Stored dataset items
------------------------

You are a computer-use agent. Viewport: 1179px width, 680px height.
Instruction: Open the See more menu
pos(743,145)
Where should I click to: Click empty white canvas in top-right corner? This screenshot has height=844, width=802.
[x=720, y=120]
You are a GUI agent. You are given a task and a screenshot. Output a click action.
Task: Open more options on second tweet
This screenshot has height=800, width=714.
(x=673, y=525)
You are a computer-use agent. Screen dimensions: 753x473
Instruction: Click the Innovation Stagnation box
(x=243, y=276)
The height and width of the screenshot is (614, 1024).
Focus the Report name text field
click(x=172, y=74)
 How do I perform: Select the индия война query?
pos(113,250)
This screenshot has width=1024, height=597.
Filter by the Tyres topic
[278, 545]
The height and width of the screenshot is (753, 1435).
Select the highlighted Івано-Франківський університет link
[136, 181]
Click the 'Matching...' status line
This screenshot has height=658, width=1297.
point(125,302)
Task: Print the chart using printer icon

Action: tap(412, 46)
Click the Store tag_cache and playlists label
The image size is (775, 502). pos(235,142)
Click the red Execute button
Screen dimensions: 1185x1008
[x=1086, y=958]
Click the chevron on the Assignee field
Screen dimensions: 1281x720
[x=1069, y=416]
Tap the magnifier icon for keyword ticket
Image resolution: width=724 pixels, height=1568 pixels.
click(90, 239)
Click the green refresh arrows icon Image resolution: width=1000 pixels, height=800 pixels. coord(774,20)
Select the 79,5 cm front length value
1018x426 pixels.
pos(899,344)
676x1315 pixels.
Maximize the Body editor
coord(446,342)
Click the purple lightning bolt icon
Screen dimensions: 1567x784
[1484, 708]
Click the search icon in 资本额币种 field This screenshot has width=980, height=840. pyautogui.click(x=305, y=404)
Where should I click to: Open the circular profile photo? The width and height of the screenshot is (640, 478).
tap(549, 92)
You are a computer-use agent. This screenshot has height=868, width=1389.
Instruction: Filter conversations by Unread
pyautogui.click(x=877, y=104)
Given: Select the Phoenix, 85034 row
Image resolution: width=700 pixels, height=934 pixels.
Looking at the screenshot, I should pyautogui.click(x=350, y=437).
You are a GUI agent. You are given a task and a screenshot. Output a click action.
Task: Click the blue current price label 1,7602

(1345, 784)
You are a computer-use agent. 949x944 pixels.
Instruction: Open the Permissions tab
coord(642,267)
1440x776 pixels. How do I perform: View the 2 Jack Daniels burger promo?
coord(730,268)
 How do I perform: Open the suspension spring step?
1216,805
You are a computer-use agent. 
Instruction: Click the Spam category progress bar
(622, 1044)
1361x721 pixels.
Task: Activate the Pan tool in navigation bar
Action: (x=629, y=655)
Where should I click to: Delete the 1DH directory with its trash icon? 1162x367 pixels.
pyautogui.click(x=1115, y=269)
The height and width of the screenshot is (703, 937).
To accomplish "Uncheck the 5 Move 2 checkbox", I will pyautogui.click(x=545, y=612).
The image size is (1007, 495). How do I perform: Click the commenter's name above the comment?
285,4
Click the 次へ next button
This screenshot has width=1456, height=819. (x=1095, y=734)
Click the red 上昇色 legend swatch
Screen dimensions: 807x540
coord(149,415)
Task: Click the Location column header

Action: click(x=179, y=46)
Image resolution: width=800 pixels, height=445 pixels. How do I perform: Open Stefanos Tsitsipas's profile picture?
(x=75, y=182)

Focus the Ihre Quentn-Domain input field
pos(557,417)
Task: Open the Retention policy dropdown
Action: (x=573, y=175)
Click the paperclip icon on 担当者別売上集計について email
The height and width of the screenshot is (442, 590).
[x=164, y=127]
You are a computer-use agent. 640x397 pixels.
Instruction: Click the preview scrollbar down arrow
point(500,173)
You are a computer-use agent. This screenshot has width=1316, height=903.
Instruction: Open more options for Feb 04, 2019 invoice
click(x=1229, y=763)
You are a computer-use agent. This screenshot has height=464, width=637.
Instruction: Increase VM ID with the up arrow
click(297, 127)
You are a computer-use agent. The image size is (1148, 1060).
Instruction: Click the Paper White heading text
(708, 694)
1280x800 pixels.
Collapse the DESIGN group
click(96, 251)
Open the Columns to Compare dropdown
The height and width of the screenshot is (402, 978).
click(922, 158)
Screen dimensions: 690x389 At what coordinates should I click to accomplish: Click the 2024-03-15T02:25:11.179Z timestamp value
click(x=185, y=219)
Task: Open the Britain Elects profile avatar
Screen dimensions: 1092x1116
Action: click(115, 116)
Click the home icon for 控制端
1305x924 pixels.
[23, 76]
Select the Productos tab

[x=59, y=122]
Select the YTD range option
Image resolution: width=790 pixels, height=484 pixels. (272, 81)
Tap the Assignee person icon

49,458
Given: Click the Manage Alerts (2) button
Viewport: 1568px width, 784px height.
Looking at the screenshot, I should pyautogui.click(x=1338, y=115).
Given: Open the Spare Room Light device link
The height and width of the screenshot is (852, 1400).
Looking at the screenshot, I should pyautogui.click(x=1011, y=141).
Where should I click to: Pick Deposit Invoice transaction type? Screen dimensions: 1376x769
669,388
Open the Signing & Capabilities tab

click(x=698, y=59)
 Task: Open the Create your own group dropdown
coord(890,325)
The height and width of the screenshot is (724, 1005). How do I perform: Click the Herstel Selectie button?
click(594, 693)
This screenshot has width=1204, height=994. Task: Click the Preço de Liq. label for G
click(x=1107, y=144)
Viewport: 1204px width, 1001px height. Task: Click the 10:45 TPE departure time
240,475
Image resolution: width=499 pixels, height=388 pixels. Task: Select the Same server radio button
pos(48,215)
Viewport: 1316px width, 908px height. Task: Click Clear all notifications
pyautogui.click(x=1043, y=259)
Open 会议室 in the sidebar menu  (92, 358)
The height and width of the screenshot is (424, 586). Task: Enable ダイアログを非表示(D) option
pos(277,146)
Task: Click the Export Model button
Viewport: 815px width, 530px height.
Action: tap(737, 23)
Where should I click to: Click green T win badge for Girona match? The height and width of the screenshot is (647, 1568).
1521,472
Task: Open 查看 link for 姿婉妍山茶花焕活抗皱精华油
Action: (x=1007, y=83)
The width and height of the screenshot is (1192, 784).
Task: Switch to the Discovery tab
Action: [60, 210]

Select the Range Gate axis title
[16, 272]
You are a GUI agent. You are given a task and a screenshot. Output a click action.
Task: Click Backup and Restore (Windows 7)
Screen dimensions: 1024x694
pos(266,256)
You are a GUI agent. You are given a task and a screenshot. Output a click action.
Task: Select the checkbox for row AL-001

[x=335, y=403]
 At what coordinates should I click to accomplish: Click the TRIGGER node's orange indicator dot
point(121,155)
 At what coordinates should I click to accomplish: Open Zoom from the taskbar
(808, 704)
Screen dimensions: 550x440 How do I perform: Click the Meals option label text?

------------------------

WHAT IS NEEDED: Reproduce exactly, and only, the lines from the start of the entries through the one that contains "Task: Open more options on second tweet".

EXERCISE RESPONSE:
You are a computer-use agent. Viewport: 1179px width, 680px height.
Instruction: Open the See more menu
pos(743,145)
Where should I click to: Click empty white canvas in top-right corner? This screenshot has height=844, width=802.
[x=720, y=120]
You are a GUI agent. You are given a task and a screenshot. Output a click action.
Task: Open more options on second tweet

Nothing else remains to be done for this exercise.